I ran across a quote today and it struck me as relevant:

“I hope we shall take warning from the example [of Great Britain] and crush in it’s [sic] birth the aristocracy of our monied corporations which dare already to challenge our government to a trial of strength and bid defiance to the laws our country.” (Letter to George Logan, Nov. 12th, 1816)

That’s Thomas Jefferson, third president of the United States, principle crafter of the Declaration of Independence, US ambassador to France, inventor, polymath, slave holder, complicated human being.

Today far too many people negate the good about him because he held slaves. He was sexist, racist and probably a bunch of other “-ists”. He was an 18th century man. He was well ahead of his time, but for these politically correct days, that’s often not enough. If one doesn’t possess 21st century sensibilities, one is diminished in people’s eyes.

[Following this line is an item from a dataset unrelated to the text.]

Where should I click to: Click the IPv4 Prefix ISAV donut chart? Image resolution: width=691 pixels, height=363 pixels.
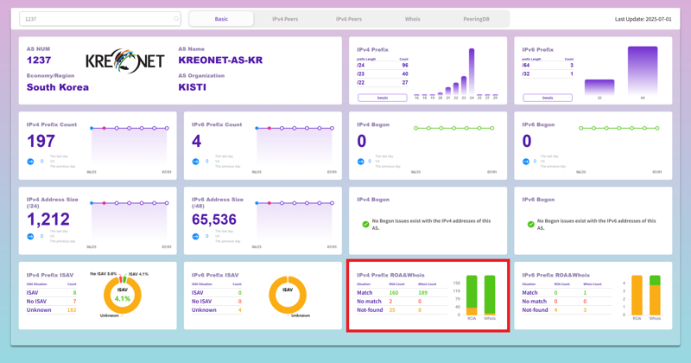[123, 296]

That’s a shame, because Jefferson had one of the finest minds ever to sit in the White House. As John F. Kennedy famously quipped at a White House dinner for Nobel laureates,

“I think this is the most extraordinary collection of talent, of human knowledge, that has ever been gathered together at the White House, with the possible exception of when Thomas Jefferson dined alone.” (You can find the full text here)

Obviously Jefferson was aware of the dangers of a monied corporation. If he could come back and see the US right now, he’d be aghast. His word “aristocracy” was prescient. It was not crushed at birth, and now it crushes so many.

Every day I work with people whose lives have been crippled by the aristocracy of the corporations. They dictate what is taught in schools, creating a class of workers and consumers for their products so when I see them in college, I’m often faced with young people incapable of independent thought.  If you think this is hyperbole on my part, read Academically Adrift: Limited Learning on College Campuses by Richard Arum and Joseph Roksa. Published in 2010, here’s a blurb from Amazon’s page:

“According to their analysis of more than 2,300 undergraduates at twenty-four institutions, forty-five percent of these students demonstrate no significant improvement in a range of skills – including critical thinking, complex reasoning, and writing – during their first two years of college. As troubling as their findings are, Arum and Roksa argue that for many faculty and administrators they will come as no surprise – instead, they are the expected result of a student body distracted by socializing or working and an institutional culture that puts undergraduate learning close to the bottom of the priority list.”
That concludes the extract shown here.